Another phone call, another riot act. They ended up knocking my bill down the equivalent of that fee. Didn’t matter. I canceled my Internet and switched to Rogers. Changed my long distance to Sprint (Rogers didn’t have home phone yet).

That was the end of Bell, Canada. I’m now 11.5 years ‘clean’. Think about that – roughly 144 bills at an average of over $200/bill – $29,000 give or take. That’s money Bell does not have.

And as for Rogers, well, they’re the subject of the next Blacklisted Companies Blog.

These ripoff artists charge an arm and a leg for use of their highway, as Ontarians know. And try being late with a payment – they release the hounds.
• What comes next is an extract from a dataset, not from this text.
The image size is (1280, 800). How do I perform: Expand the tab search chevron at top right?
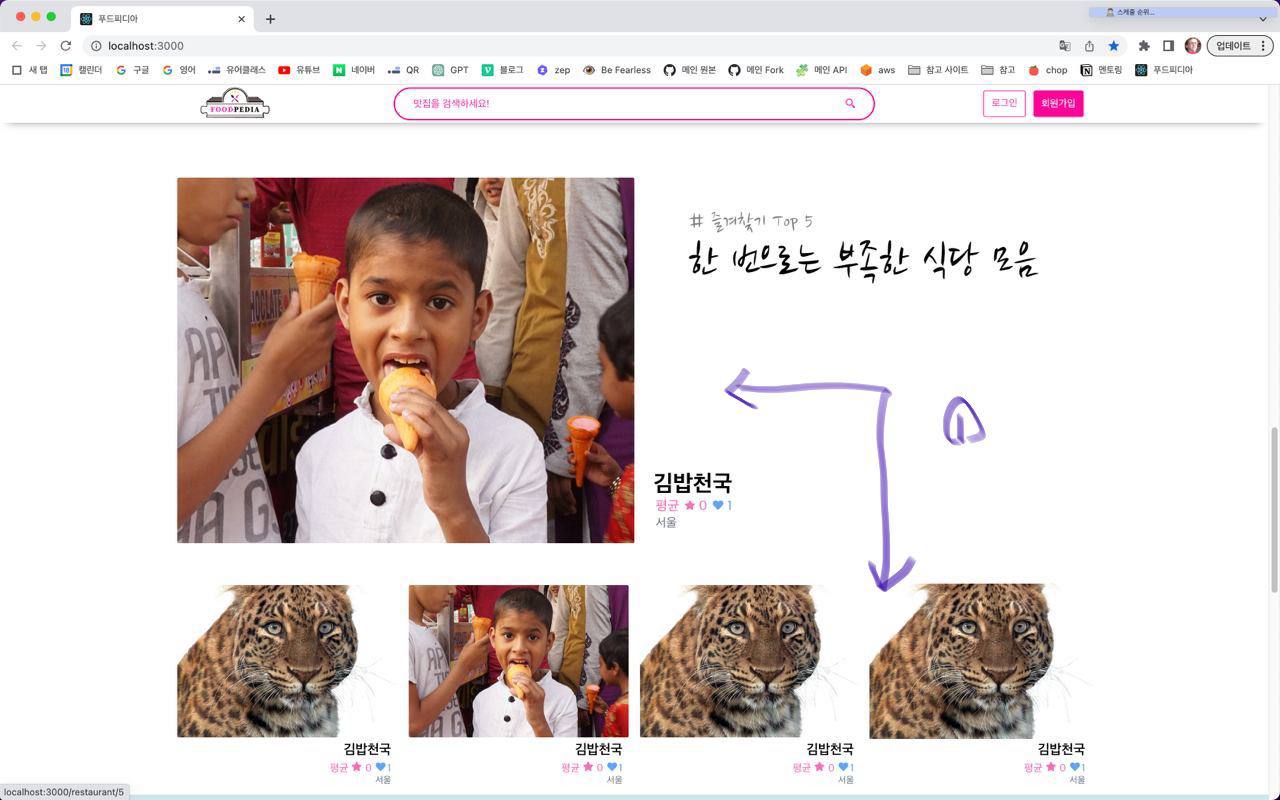click(1263, 18)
So anyway, it was back in 1999 or 2000 when I paid them for a bill that I had paid them for already – my prior payment went through after they sent the next bill out. And it was about that time that I had decided that the rape job they were giving me was just too much to take. So I was done with using the highway.

I asked them for my credit back. Oh man, talk about screwing up their system. Their way of doing things. Wow, you’d think that complying with such a request would shut down the company.

Naturally they refused, because doing something nice for the customer is not how many businesses operate. Well, I get bothered by companies who do as they please because they are so huge. And when I get in the mood, I tend to be like a dog on a bone. So I started treating them the way they would treat me if I owed them $38. It was only $38, so it wasn’t the money – well, it kind of was, since at that time I didn’t exactly have a ton of it and still had student loans, but I digress. It wasn’t really about the money, it was about standing up to Goliath.

So I faxed them collection letters, indicating that I would require payment within 30 days or I would charge interest. I specified the interest, I can’t remember now what it was exactly, probably something like 3%. I faxed a follow-up at 15 days and three days. (I did all this from work, so you can tell how dedicated I was to working for someone else)

Then they were late sending me my money. The letters I faxed, all very professional, started to have a change in tone. The money will need to be paid immediately or collection procedures would begin. The second notice, I described what the collection process would be, up to and including their submission into the credit bureau (I had some experience with collections in a prior job).

Several days later, I got my check. Win.

A month later, I got my bill – with my credit still on it. Double win. Wow, this change of their policy/process really screwed things up on their end. So over the next five years or so, I used up my credit, taking four trips on the ETR.

I’m just happy to have given them a taste of their own medicine. Even though I’m sure I was forgotten thirty seconds after they mailed the check, and the extra $38 didn’t make a dent in their blocks upon blocks of gold bars and vaults full of money.